Contaminated Land – Obligations to manage

In conversation, we discussed an old tannery site, and it occurred ‘obligation’ to manage was not understood, or meant different things to different people. For instance, a Carbon Manager would say it is more than accounting and reporting, it is about bringing about a change in thinking of the moral and legal rights in terms of the strategic directions to exist in a carbon constrained world – that is to manage the objectives of the change.  A Commonwealth Officer might say the extent to which an obligation requires management is highly dependent on the existing or proposed future need, and the management need is to present a number of risk of that that will be decided, or in turn generate obligations as a strategy. The later could be a recommendation to do nothing.  It gets down to the officer can say as no legal obligation exists, regardless of the evidence, we can do nothing until it requires management and the risks can in turn generate obligations for funds. Sounds familiar does it not!

Why funding as the trigger? It is the means of executive power.  What about the moral need to save the planet? The current trend is evaluations and the measure is the cost – benefit and reactions that convert into immediate comforts. Another issue is that we no longer learn by experiences, we are swayed by opinions and the need for immediate comforts.

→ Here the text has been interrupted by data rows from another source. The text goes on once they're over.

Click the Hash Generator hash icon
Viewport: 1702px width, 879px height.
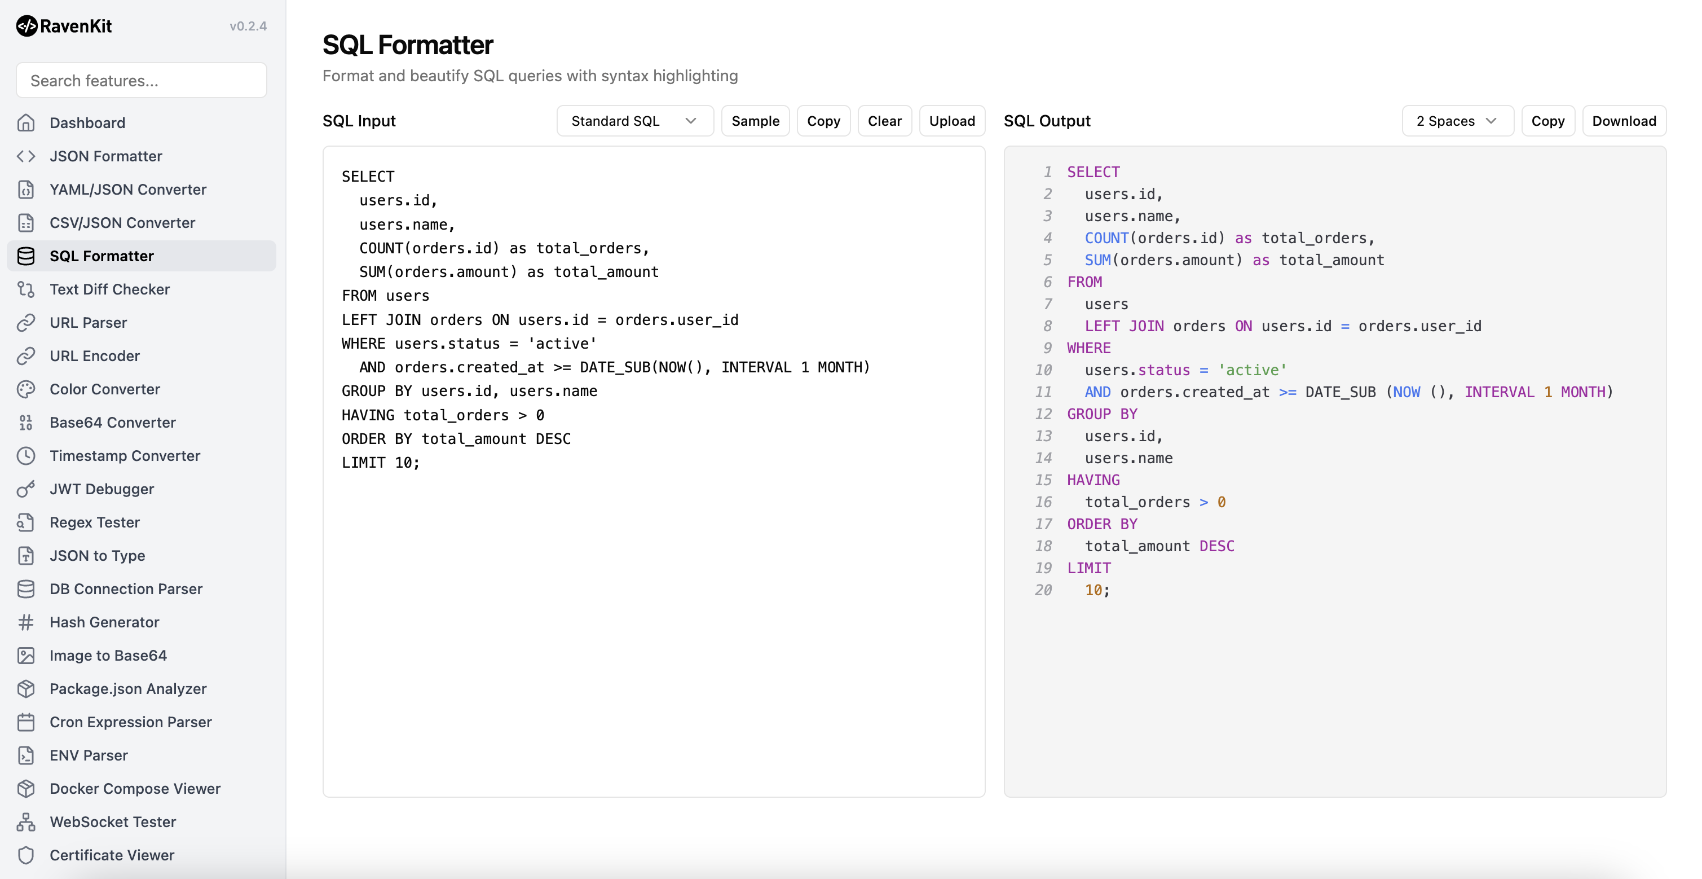(x=26, y=622)
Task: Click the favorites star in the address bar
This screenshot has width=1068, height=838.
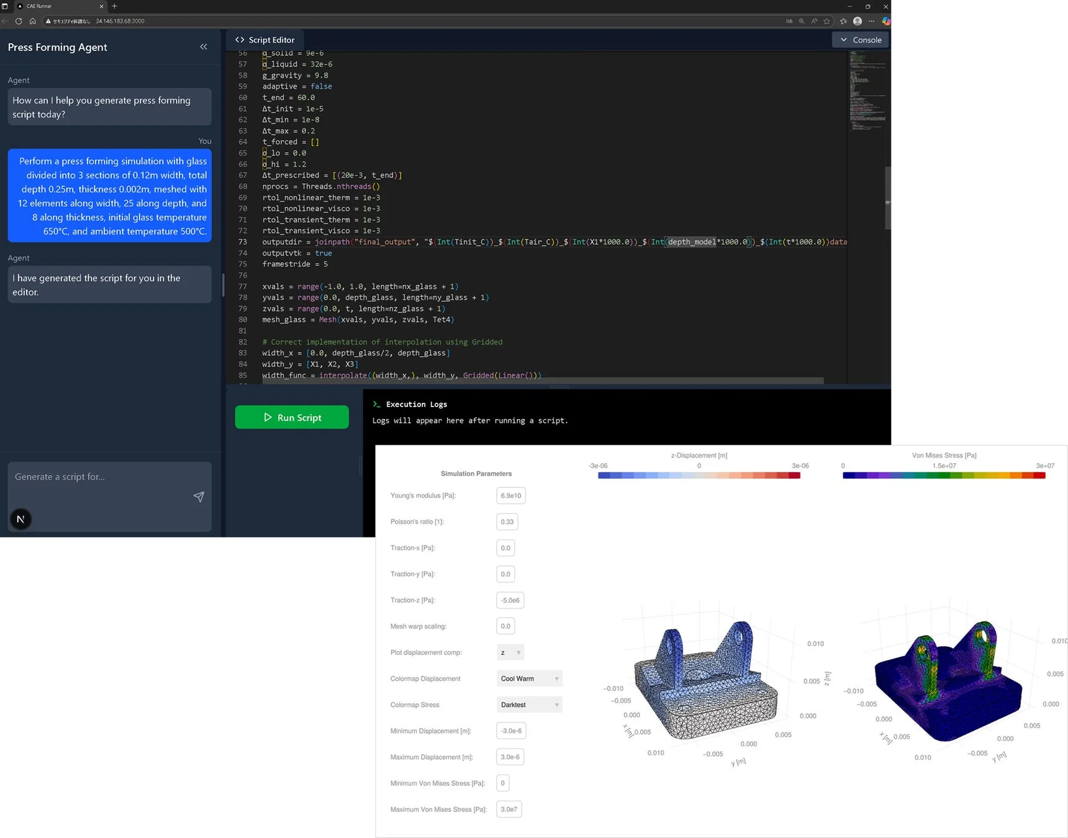Action: pyautogui.click(x=826, y=20)
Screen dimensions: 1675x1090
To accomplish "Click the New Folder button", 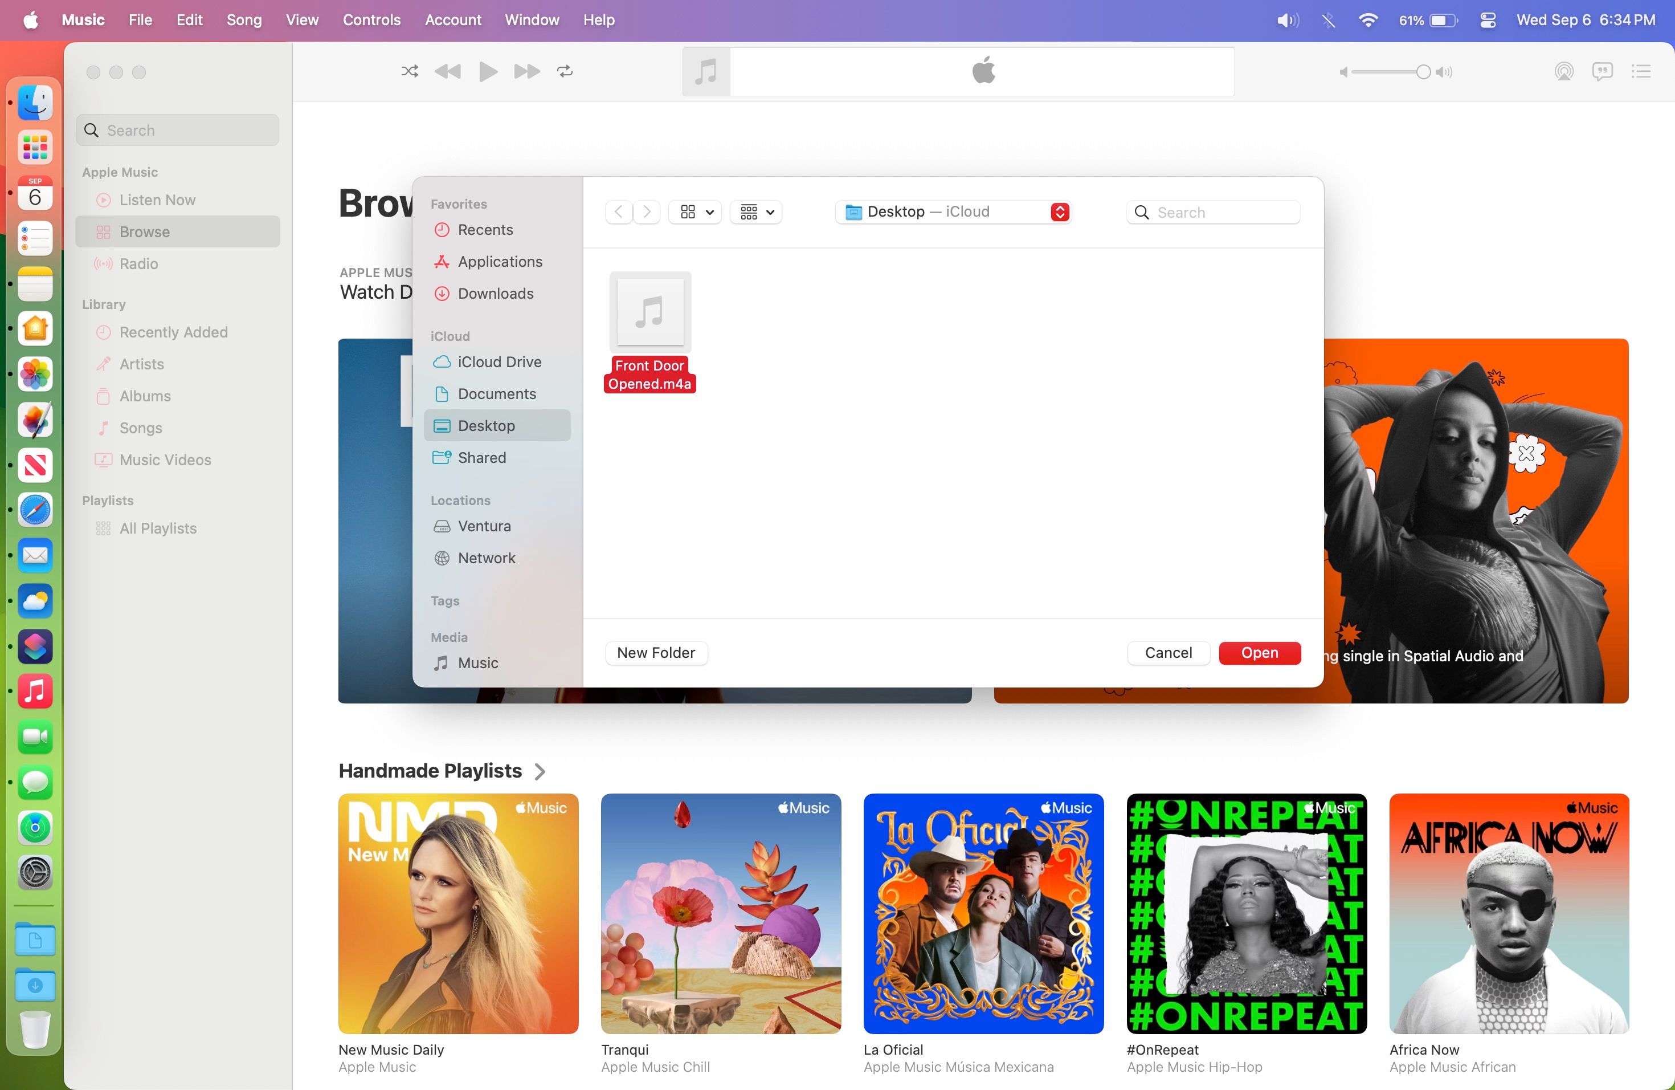I will click(655, 653).
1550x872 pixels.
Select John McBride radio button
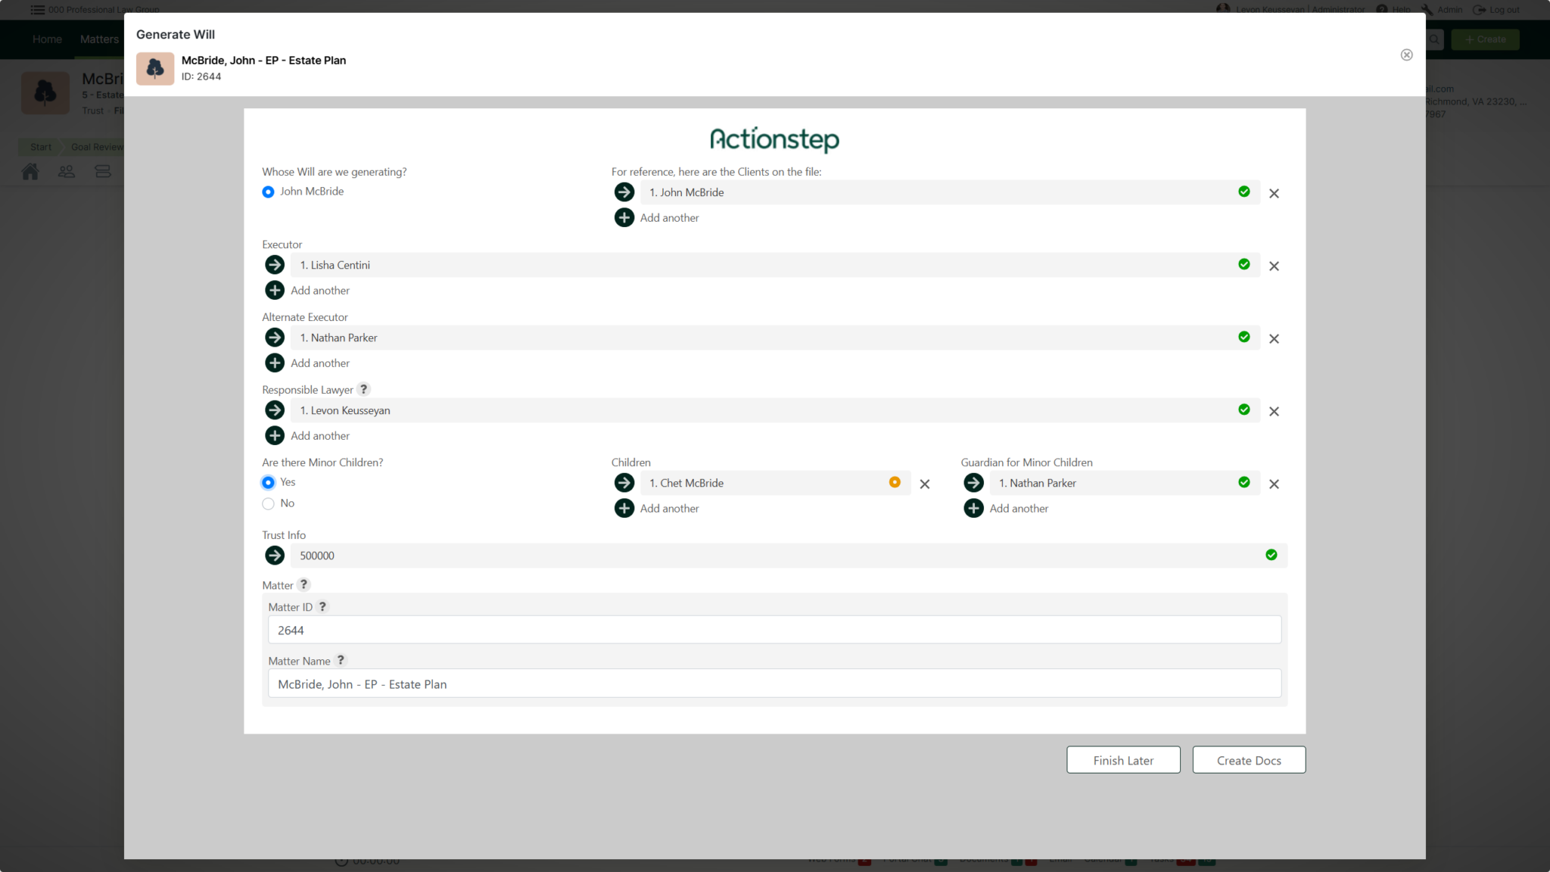point(268,192)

If we concentrate this post on contamination of land, the decision-making, and factors of risk management, capability and efficiency of expenditure we can see an interesting overture of what is management. It we think of the range of historical uses for land that has resulted in a wide range of contaminates we can note examples of nuclear activities, military training, radio transmission, fire fighting, printing, fuel storage and numerous infrastructure responsible for hazardous materials. Then there is another problem where pre-existing contaminated sites are then used to add other contaminates with the justification it is already contaminated, so the risk is lower.  It might surprise you but in 2011 the Australian government audit of its properties found approximately 30% to have known contamination issues, and the remaining have issues yet to be identified. That is not a typo, it was written – yet to be identified, and much of the concern is waste dumping. If you wonder how many properties of concern in the audit, the Department of Finance and Deregulation’s 2011 Land Audit reported 1197 properties of which 355 are known and 842 are potential issues.

Asking the question on what is the legal obligation to act on the site, it was clear the Carbon manger and the government officer had a different management view. Yet, both claim a long term view. The former is the actions will ensure a long term benefit, the later saying funds would address the risks in the long run!

To analyse the obligations of the Commonwealth, there is no legal obligation to remediate because contamination is present..  The more likely driver is the presence of risks which can generate obligations to fund remediation. These risks can include:

  • Workplace, health and safety risks and associated legislative obligations;
  • Public safety risks and associated liability exposure;
  • Potential degradation of Commonwealth assets;
  • Ecological impacts; and
  • Off-site impacts beyond the boundary of Commonwealth Land.

The key to all above is the extent to which contamination requires management is highly dependent on the existing or proposed future use of the land. It is not the moral obligation to make it right.